%%
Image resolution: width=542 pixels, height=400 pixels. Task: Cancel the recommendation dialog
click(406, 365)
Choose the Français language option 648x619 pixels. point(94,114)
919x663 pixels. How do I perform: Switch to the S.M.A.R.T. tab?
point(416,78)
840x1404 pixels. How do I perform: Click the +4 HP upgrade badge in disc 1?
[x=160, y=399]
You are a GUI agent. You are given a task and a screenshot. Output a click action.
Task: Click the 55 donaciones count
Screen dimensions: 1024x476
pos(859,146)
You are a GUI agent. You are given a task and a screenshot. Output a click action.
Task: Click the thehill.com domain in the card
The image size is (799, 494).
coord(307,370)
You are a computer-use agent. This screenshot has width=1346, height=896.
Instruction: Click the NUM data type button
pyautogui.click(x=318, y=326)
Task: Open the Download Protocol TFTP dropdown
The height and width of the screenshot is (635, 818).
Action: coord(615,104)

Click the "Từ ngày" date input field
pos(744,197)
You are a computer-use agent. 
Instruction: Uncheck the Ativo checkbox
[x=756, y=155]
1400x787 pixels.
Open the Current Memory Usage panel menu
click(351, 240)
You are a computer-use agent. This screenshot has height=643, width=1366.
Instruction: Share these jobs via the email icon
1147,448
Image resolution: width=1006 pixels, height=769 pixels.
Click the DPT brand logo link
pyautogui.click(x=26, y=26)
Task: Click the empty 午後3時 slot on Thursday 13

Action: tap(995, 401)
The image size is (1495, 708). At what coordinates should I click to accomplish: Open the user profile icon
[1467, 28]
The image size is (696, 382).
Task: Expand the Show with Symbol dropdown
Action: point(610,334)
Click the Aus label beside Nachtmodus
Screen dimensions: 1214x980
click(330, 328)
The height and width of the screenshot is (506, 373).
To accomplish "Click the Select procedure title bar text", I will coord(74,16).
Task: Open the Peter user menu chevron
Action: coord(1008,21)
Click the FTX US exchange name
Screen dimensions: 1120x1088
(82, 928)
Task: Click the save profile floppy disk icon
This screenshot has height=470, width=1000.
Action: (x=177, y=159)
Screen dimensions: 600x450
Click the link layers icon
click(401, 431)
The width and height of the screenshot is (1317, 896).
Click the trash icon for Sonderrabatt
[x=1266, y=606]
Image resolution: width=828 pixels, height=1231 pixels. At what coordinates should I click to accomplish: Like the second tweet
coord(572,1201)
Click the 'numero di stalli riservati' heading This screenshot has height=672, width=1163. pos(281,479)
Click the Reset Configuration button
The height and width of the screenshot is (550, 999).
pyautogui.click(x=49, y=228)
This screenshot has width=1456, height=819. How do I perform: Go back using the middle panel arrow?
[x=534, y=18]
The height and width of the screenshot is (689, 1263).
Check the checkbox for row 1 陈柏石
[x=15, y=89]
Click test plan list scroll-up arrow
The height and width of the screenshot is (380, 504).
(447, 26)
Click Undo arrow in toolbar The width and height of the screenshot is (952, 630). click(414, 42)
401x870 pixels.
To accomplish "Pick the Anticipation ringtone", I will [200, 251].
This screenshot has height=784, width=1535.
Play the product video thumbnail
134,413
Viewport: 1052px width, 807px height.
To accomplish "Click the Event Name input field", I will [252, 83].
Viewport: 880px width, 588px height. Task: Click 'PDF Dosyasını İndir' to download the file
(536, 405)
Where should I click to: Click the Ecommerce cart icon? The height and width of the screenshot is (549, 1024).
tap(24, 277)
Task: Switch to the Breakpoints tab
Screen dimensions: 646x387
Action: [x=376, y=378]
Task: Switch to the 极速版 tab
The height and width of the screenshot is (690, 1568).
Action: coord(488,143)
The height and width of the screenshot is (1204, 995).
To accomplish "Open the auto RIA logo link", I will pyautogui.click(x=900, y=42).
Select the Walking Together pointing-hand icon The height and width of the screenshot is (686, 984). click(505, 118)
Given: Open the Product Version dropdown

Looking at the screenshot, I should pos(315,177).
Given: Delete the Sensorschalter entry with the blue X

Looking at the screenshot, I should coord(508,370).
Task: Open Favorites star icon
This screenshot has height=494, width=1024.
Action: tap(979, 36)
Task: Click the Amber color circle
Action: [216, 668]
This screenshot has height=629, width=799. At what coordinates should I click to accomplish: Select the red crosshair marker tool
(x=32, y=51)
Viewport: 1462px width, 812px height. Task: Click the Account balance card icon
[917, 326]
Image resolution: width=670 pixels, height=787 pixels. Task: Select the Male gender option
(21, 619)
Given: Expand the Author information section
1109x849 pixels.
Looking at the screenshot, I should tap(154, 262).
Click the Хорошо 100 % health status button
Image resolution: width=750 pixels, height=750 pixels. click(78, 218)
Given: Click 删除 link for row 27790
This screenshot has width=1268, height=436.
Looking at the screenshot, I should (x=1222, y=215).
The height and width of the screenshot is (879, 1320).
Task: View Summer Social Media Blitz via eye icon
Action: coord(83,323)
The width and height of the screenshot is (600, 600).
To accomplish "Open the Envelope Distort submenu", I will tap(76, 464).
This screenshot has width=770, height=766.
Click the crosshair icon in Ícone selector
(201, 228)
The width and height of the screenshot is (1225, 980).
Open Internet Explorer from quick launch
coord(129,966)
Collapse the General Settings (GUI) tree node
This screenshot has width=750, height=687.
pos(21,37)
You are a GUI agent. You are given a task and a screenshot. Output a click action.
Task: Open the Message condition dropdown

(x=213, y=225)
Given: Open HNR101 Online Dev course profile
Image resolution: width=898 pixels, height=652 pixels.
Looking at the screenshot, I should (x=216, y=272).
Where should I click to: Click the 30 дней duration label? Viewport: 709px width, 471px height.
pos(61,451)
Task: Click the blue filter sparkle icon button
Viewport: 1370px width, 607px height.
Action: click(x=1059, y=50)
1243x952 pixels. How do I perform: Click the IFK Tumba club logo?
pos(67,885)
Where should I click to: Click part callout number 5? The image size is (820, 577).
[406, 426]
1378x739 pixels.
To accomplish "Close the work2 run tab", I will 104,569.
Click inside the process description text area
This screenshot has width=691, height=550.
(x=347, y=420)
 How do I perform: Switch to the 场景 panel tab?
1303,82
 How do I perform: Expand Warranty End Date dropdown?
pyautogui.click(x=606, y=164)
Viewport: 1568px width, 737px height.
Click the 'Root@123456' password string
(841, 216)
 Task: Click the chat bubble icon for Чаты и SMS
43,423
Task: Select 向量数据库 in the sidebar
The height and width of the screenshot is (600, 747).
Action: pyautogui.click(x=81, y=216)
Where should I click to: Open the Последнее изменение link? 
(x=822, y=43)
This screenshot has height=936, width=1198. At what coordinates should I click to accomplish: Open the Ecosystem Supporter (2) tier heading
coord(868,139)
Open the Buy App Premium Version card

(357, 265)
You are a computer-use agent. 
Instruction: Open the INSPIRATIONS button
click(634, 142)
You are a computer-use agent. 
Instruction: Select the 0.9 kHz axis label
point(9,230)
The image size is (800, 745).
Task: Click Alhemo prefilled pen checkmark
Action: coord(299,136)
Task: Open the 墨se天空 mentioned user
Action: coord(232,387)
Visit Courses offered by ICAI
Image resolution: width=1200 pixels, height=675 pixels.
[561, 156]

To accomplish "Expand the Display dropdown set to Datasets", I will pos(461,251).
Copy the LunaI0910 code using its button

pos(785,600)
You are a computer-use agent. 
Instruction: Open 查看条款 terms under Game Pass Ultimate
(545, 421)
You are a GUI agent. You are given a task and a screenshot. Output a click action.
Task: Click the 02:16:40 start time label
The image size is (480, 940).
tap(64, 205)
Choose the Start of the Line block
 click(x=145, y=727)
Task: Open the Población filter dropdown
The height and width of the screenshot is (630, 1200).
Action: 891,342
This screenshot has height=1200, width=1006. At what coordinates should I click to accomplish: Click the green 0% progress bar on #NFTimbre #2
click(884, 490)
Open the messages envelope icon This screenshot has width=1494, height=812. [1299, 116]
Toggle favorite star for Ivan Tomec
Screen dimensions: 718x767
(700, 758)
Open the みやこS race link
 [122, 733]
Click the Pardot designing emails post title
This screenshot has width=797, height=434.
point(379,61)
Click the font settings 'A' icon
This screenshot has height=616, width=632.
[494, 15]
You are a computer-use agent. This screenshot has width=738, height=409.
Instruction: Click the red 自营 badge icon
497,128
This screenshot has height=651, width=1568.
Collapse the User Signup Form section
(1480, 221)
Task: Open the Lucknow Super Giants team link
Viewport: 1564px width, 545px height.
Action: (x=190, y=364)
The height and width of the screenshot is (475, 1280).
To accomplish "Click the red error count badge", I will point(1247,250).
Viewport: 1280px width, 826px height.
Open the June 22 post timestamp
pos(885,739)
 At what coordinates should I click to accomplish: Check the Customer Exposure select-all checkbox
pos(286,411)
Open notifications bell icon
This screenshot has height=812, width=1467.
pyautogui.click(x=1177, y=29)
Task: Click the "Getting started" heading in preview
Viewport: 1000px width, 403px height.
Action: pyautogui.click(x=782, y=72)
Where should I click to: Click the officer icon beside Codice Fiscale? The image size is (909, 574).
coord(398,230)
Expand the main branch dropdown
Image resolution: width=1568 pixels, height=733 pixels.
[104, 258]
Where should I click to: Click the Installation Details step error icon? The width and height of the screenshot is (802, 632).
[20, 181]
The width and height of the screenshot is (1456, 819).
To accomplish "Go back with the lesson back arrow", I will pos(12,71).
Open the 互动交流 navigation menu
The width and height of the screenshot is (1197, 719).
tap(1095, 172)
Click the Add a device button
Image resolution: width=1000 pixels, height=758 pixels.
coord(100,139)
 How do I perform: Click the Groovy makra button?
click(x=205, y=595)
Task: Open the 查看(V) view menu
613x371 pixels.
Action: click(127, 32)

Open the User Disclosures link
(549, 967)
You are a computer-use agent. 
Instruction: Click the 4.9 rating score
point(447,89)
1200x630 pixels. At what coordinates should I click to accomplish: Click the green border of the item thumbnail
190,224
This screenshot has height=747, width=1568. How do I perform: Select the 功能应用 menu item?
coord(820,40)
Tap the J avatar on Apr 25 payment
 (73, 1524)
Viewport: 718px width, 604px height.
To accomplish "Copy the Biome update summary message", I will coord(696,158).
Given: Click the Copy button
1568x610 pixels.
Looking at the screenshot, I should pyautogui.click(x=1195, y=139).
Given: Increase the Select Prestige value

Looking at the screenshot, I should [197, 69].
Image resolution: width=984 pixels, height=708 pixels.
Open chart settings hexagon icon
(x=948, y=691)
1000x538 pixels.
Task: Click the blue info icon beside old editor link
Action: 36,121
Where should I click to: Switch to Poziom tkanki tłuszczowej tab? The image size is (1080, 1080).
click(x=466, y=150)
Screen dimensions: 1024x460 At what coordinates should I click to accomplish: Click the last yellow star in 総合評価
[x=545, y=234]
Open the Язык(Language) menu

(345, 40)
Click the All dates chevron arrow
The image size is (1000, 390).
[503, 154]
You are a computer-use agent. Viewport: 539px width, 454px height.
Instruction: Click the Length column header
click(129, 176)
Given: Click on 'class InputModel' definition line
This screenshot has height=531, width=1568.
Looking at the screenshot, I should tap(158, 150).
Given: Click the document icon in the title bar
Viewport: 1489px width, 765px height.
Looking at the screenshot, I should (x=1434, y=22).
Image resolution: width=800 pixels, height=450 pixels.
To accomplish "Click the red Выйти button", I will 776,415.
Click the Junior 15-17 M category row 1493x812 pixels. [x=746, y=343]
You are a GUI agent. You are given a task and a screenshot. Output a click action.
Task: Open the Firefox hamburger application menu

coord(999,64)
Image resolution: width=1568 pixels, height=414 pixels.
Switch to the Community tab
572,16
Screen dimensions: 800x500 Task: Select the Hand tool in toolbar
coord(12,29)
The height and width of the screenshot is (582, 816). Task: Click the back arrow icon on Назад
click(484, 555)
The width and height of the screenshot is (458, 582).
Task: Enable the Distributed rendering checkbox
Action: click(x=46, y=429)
%%
§ **TASK OBJECTIVE**: The lines wanted are those from the one containing "Task: Open the Firefox" through the last line of the listing above. Repeat them exactly.

§ **REPLY TO THE EXERCISE**:
Task: Open the Firefox hamburger application menu

coord(999,64)
Image resolution: width=1568 pixels, height=414 pixels.
Switch to the Community tab
572,16
Screen dimensions: 800x500 Task: Select the Hand tool in toolbar
coord(12,29)
The height and width of the screenshot is (582, 816). Task: Click the back arrow icon on Назад
click(484, 555)
The width and height of the screenshot is (458, 582).
Task: Enable the Distributed rendering checkbox
Action: click(x=46, y=429)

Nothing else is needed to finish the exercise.